▶ _DIRECTIONS_:
A. In the passage on Kaworu, why is his openness in expressing feelings linked with naivete? Answer in one to three sentences.
B. Write out part of the passage on Kaworu word for word. Begin at the words that contain "Kaworu's also a" and stop after "Kaworu's short life.".

▶ _TEXT SHOWN_:
● ● ● ● ● ● ●
Kaworu's also a paradox; ancient and innocent (perhaps the reason a youthful character was given gray hair), having intimate knowledge of humanity's lonlieness, yet expressing feelings openly. This openess is linked with naivete, for people are taught to conform to protocols as they grow, a process that may include hiding their emotions for the good of appearences. It can also be said that prolonged experience in the world creates bitterness and retreat in some. This "innocence" could be a demonstration of Kaworu's short life.

From my perspective, Kaworu was attracted (in whatever way) to Shinji in particular. I consider Kaworu very human in his emotions, and many of us are attracted to the similar. Similarities between Kaworu and Shinji are easy to see, if you look. Kaworu feels trapped because he must return to Adam; Shinji believes he is trapped by his various fears. Both seem introspective (someone doesn't make philosophical statements out of the blue, like Kaworu does, if they're not a thinker), but their thought patterns likely differ. The exact nature of his attraction, however, is hard to discern, but it's not important to me.
● ● ● ● ● ● ●
▶ _INFORMATION SHOWN_:
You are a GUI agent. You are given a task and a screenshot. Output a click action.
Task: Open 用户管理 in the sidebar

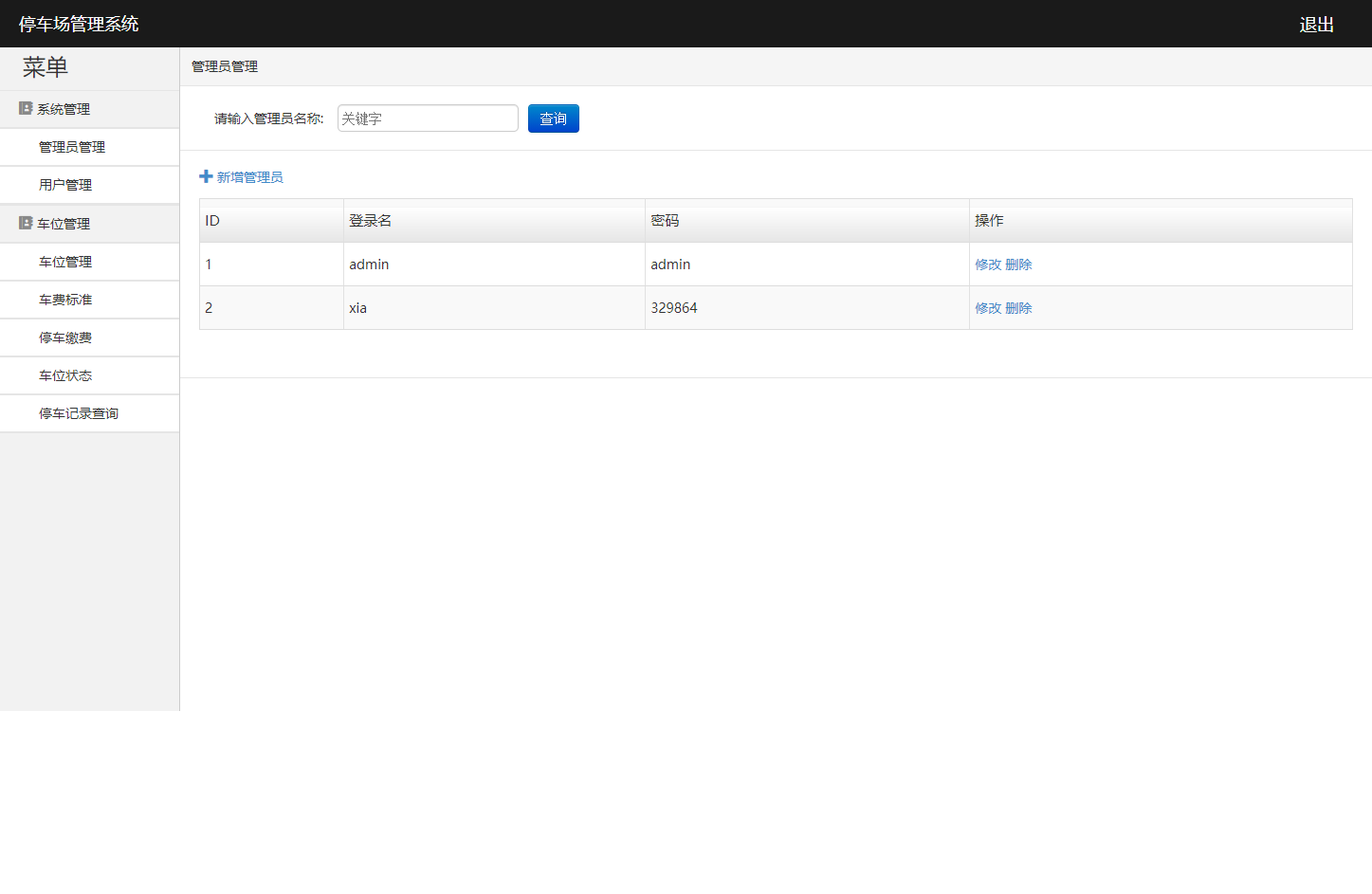[x=65, y=186]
● ● ● ● ● ● ●
▶ _SOLUTIONS BELOW_:
A. The passage links his openness with naivete because people are taught to conform to protocols as they grow up. That process may include hiding their emotions for the sake of appearances.

B.
Kaworu's also a paradox; ancient and innocent (perhaps the reason a youthful character was given gray hair), having intimate knowledge of humanity's lonlieness, yet expressing feelings openly. This openess is linked with naivete, for people are taught to conform to protocols as they grow, a process that may include hiding their emotions for the good of appearences. It can also be said that prolonged experience in the world creates bitterness and retreat in some. This "innocence" could be a demonstration of Kaworu's short life.